Dokumentation

Ton und Übersetzungsmodi

Ton- und Moduseinstellungen helfen Prüfern festzulegen, wie nah die Übersetzung am Ausgangstext bleibt und wie formal der Zieltext klingt.

Überblick

Ton- und Moduseinstellungen helfen Prüfern festzulegen, wie nah die Übersetzung am Ausgangstext bleibt und wie formal der Zieltext klingt.

Ton

Steuert Formalität, Stimme und Beziehung zum Leser.

Modus

Steuert, ob die Ausgabe natürlich oder näher an der Quellstruktur sein soll.

Fachgebiet

Gibt terminologischen und stilistischen Kontext für Fachtexte.

Ton und Modus

Der Ton sollte vor Beginn der Übersetzung gewählt und im Projekt konsistent gehalten werden.

  • Formal: geeignet für rechtliche, behördliche und geschäftsleitende Inhalte.
  • Professionell: geeignet für Geschäftsdokumente und die meisten Standardabläufe.
  • Vereinfacht: hilfreich, wenn Leser klare Formulierungen brauchen.
  • Technisch: hält Fachterminologie präzise und zurückhaltend.

Natürlicher und wörtlicher Modus

Der natürliche Modus priorisiert gut lesbaren Zieltext.

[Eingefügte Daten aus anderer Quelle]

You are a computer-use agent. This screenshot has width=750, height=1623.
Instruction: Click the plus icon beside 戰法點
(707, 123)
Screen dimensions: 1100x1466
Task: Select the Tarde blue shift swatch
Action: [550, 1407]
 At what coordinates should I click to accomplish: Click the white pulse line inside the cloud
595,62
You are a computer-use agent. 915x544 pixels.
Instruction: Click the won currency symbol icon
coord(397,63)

Der wörtliche Modus bleibt näher an der Quellstruktur, wenn Formulierungen eng geprüft werden müssen.

  • Nutze den natürlichen Modus für allgemeine Geschäftstexte, Marketing und Support.
  • Nutze den wörtlichen Modus für Verträge, regulierte Texte und Inhalte, bei denen Struktur wichtig ist.
  • Halte den gewählten Modus im Projektdatensatz sichtbar, damit Prüfer die Konfiguration kennen.

Konfigurationsleitfaden

Eine gute Konfiguration kombiniert Sprachpaar, Fachgebiet, Modus, Ton, Glossar und Memory.

01

Fachgebiet wählen

Wähle den passendsten Themenbereich, damit Terminologie und Stil im richtigen Kontext stehen.

02

Modus einstellen

Wähle natürlich für flüssige Ausgabe oder wörtlich, wenn die Quellstruktur wichtig ist.

03

Ton einstellen

Wahle den Stil, den Leser und Dokumenttyp erwarten.

04

Vor Download prüfen

Prüfe Glossarbegriffe, Memory-Treffer und markierte Segmente.